It's the gays, Sean. They ruined marriage because nobody can tell anymore who's supposed to be shooting people and who's supposed to be in the kitchen making the snacky food.
Riley ,'Conversations with Dead People'
Spike's Bitches 33: Weeping, crawling, blaming everybody else
[NAFDA] Spike-centric discussion. Lusty, lewd (only occasionally crude), risque (and frisque), bawdy (Oh, lawdy!), flirty ('cuz we're purty), raunchy talk inside. Caveat lector.
Brenda's right. You can blame me, a gay. I can handle it. Like a man. Because I am teh gay.
Also, in need of a nap.
snerk, brenda
Also, in need of a nap.
Or whatever it is her people call a nap.
Also, in need of a nap.
But napping is neither shooting people in the head nor making snacky food! What are you gays, some kind of third sex?
I [heart] all my gays. Esp. meara.
Teh gays are undermining the procurement of snacky foods! Protect your Chex mix!

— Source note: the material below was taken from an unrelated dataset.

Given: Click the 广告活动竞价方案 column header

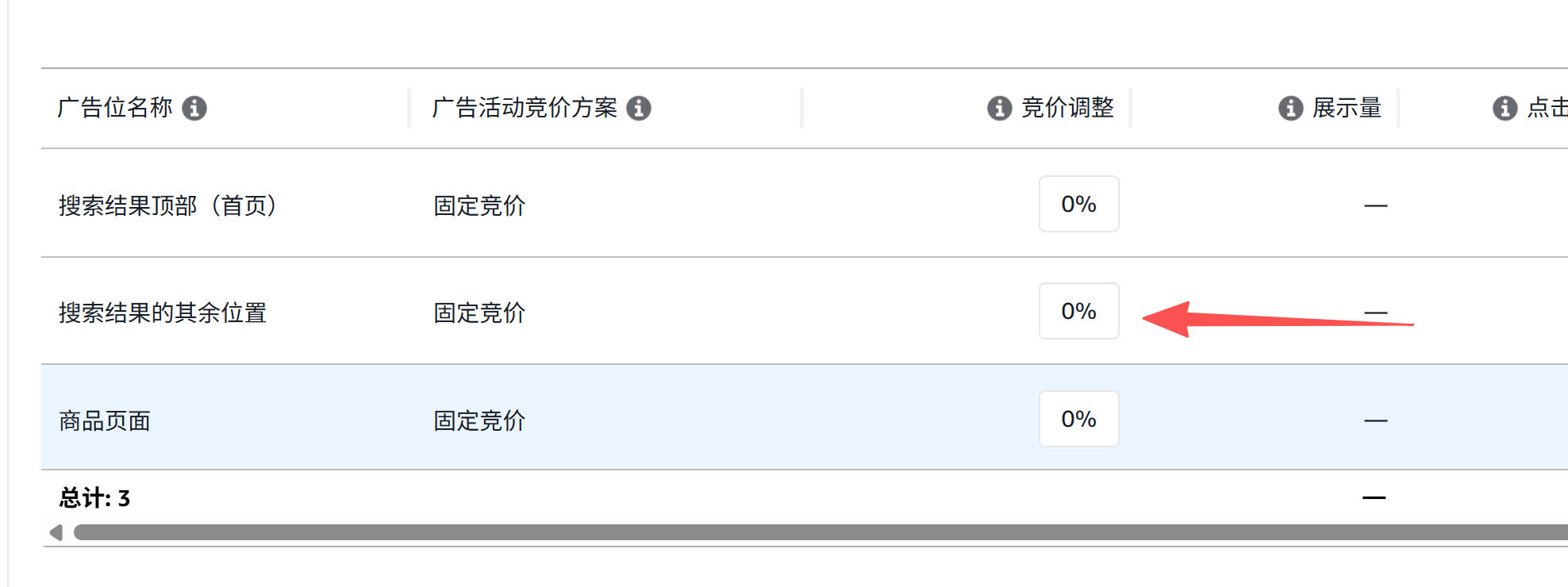Looking at the screenshot, I should coord(525,108).
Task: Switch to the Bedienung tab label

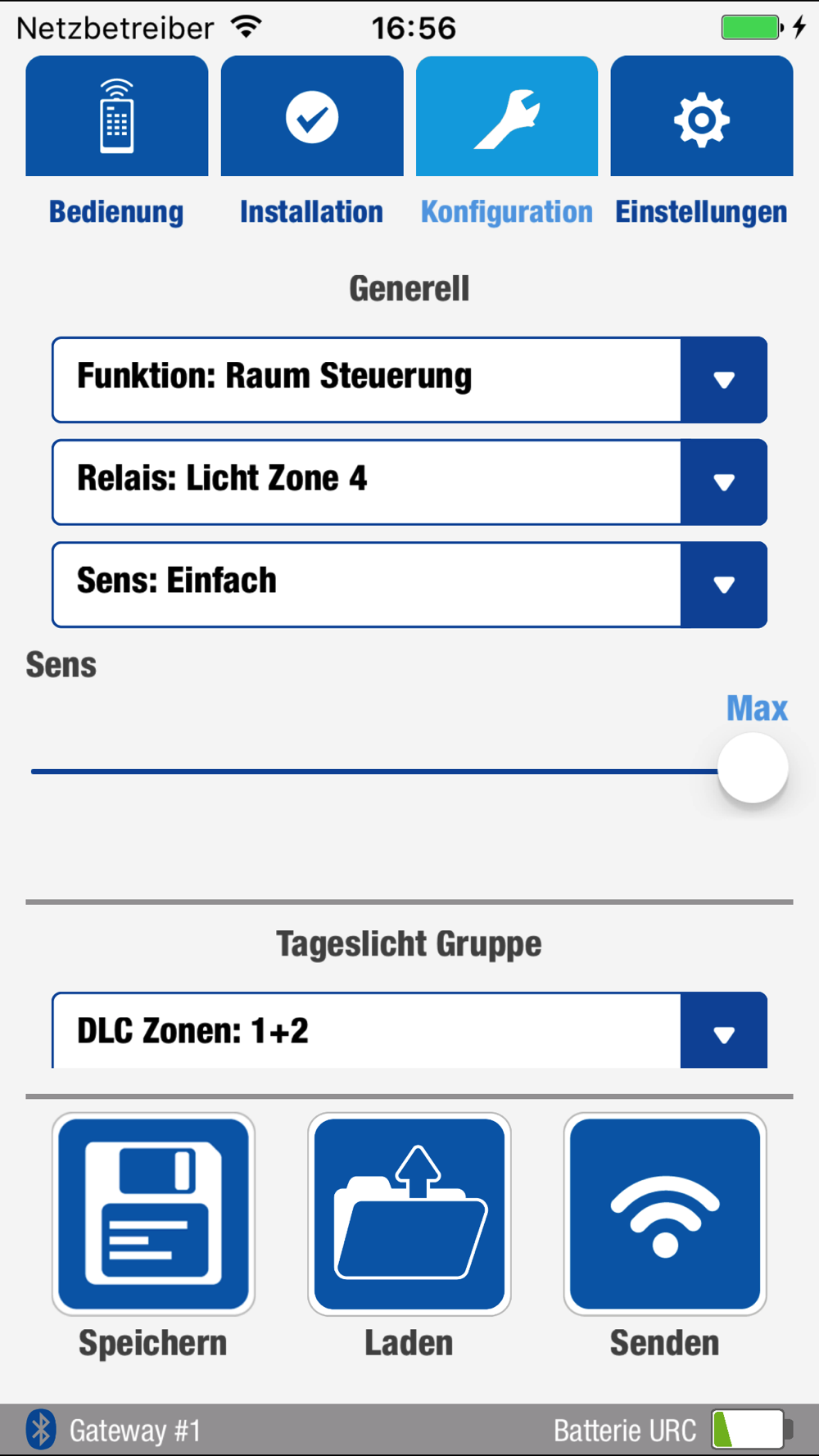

ETA: Woot! Number slut! Evil plus 1!
Protect your Chex mix!
I originally read this as "Cher mix." And protecting that from the gays was a lost cause long, long ago.
I originally read this as "Cher mix." And protecting that from the gays was a lost cause long, long ago.
The gays invented the Cher mix!
Do you belieeeeve in life after love?
I originally read this as "Cher mix." And protecting that from the gays was a lost cause long, long ago.
Fred, you owe my company a new laptop. It's swimming in Diet Pepsi. That's the funniest thing I've heard in forever.
Raq, I know you're coming back to DC, but I think I missed the "when." I hereby offer my services as a Mal-sitter in advance.